The offending in Vigo was less serious than that in the present matter, involving approximately half the quantity of methylamphetamine. There was also only one offence charged and there were no Form 1 matters to be taken into account. Nor was there any question of parity to be considered. As is apparent the non-parole period imposed in Vigo was the same as that imposed on Mr Dashti.
Notwithstanding that these cases provide some assistance, the question for this Court is whether the sentence imposed by his Honour was manifestly inadequate. That determination is to be approached by reference to the objective seriousness of the offences, the significance of the Form 1 matters, the substantial departure from the statutory non-parole ratio in his Honour's sentence and the relative absence of mitigating factors. Having regard to those factors, we have concluded that the aggregate sentence imposed by his Honour, including both the non-parole period and the overall term, were manifestly inadequate.

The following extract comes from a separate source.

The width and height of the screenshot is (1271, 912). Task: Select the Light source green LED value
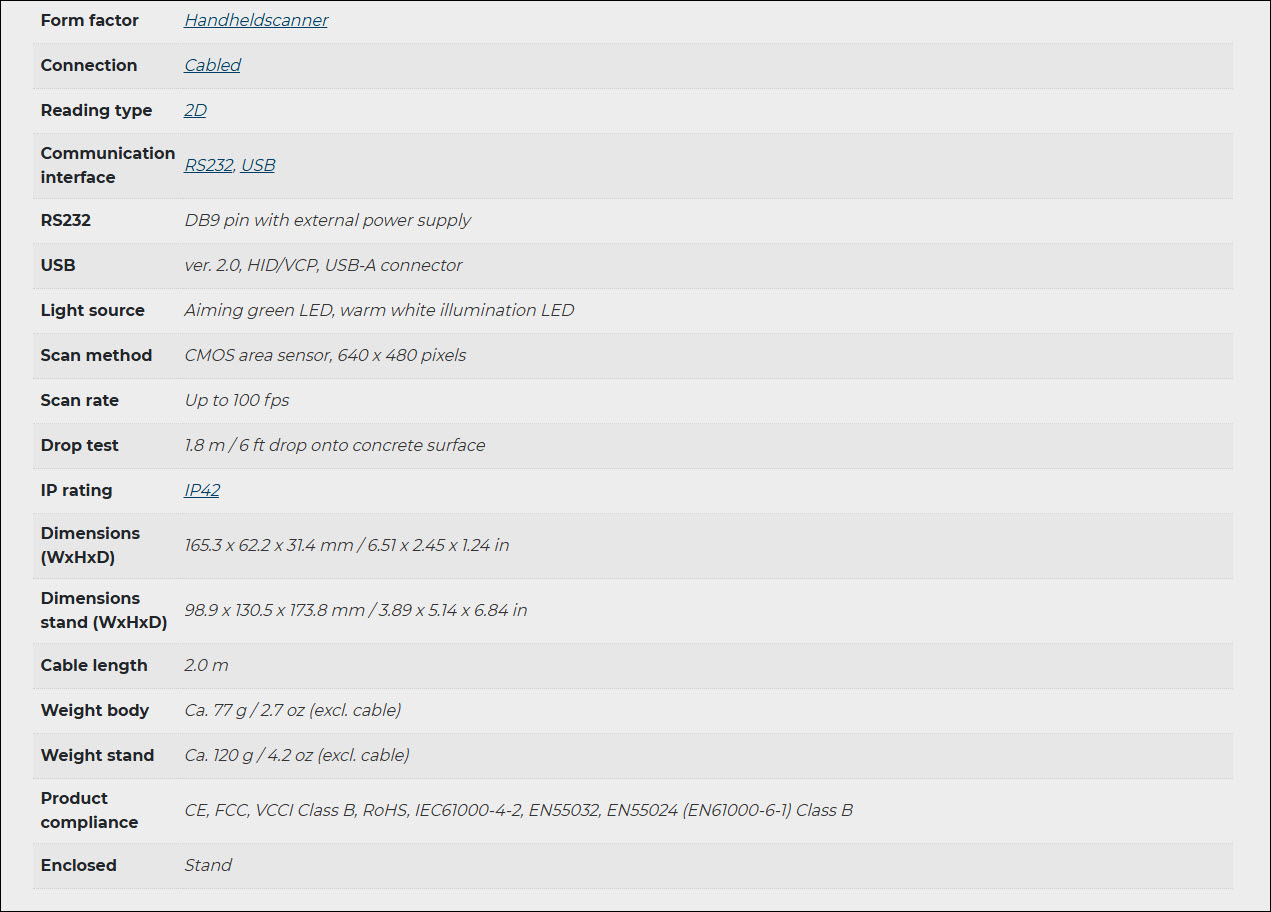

Ground 4 of the appeal is allowed.
This is not an appropriate case in which to exercise the residual discretion. Although the principles underlying grounds 1 and 2 upon which the Crown has succeeded are well established, the very fact of the errors made by the sentencing judge suggests the need to reinforce those sentencing principles. Further, this is a clear case in which the manifest inadequacy of the sentence is so marked as to amount to an affront to the administration of justice: Green at [42]. As his Honour recognised, Mr Dashti was conducting, with apparent impunity, a very large criminal enterprise, storing his 'product', very large quantities of prohibited drugs, in a number of easily accessible suburban commercial storage units. There can be no question that the sentence imposed was so inadequate as to constitute such an affront.

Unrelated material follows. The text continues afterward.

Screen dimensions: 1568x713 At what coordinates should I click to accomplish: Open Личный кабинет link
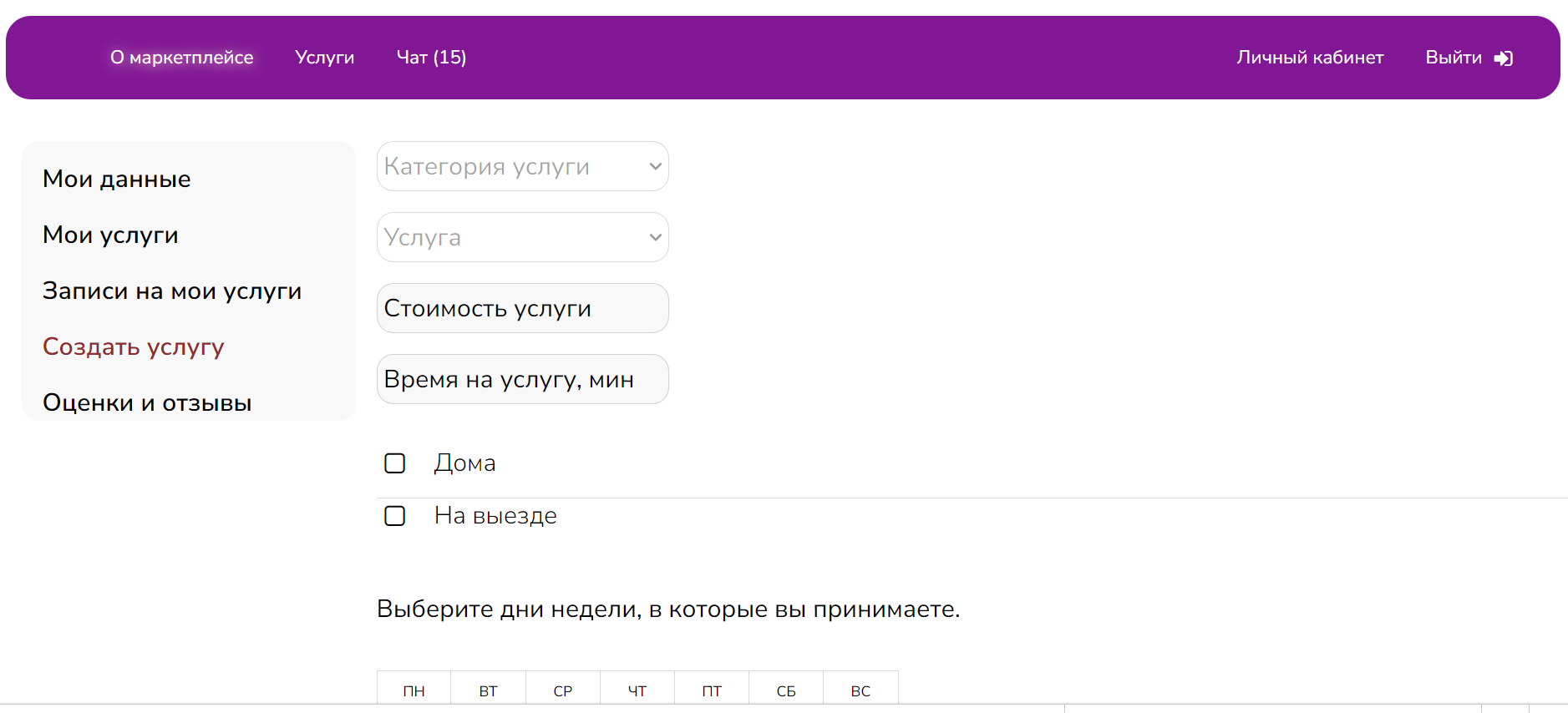tap(1310, 58)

Although we do not consider that his Honour erred in making a finding of special circumstances, we consider that the circumstances do not warrant any adjustment of the statutory ratio, having regard to the length of the sentence we propose to impose.

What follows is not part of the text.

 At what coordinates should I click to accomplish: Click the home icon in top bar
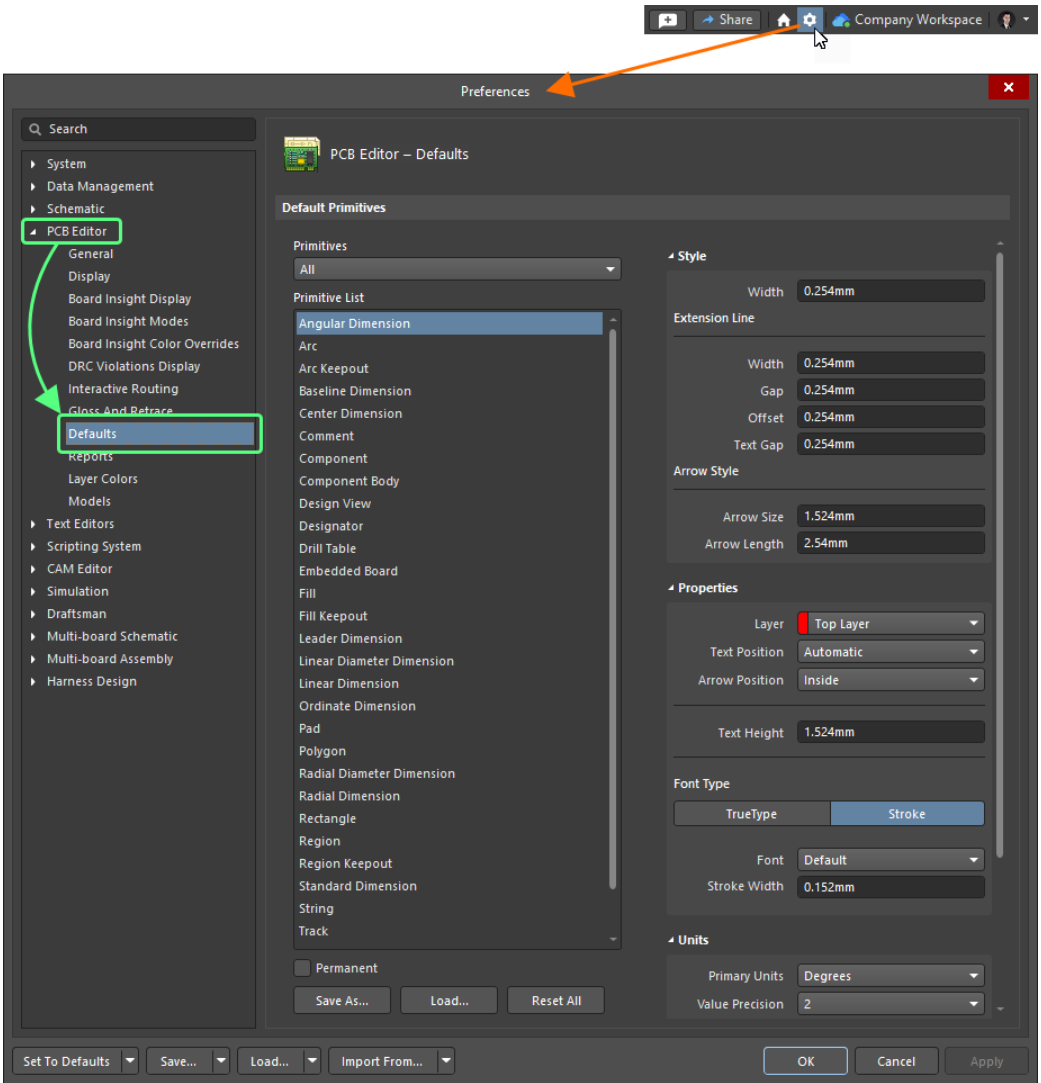coord(784,20)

Whilst we have accepted that the Crown has not demonstrated error in his Honour imposing concurrent indicative sentences, that is not an approach that has commended itself on resentence. There should be a partial accumulation of the sentences to reflect the very substantial and independent offending involved in each of the three charges.
In accordance with s 54B of the Crimes (Sentencing Procedure) Act, the indicative sentences for the individual offences are as follows:
for the agreement to supply 2 kg of heroin, taking into account the Form 1 offence of the supply of 154.4 g of heroin, 10 years and 6 months non-parole period with a balance of term of 3 years and 6 months;
for the supply of 49.85 kg of opium, taking into account the Form 1 offences of supplying 993 g and 469 g of heroin and knowingly dealing with $210,000, being the proceeds of crime, 17 years and 6 months non-parole period with a balance of term of 5 years and 10 months;
for the supply of 47.56 kg of methylamphetamine, taking into account the Form 1 offence of knowingly dealing with $540,200, being proceeds of crime, 20 years non-parole period with a balance of term of 6 years and 8 months.
We have determined that the appropriate aggregate sentence is imprisonment for a non-parole period of 21 years and 6 months commencing on 9 February 2012 and a balance of term of 7 years and 2 months.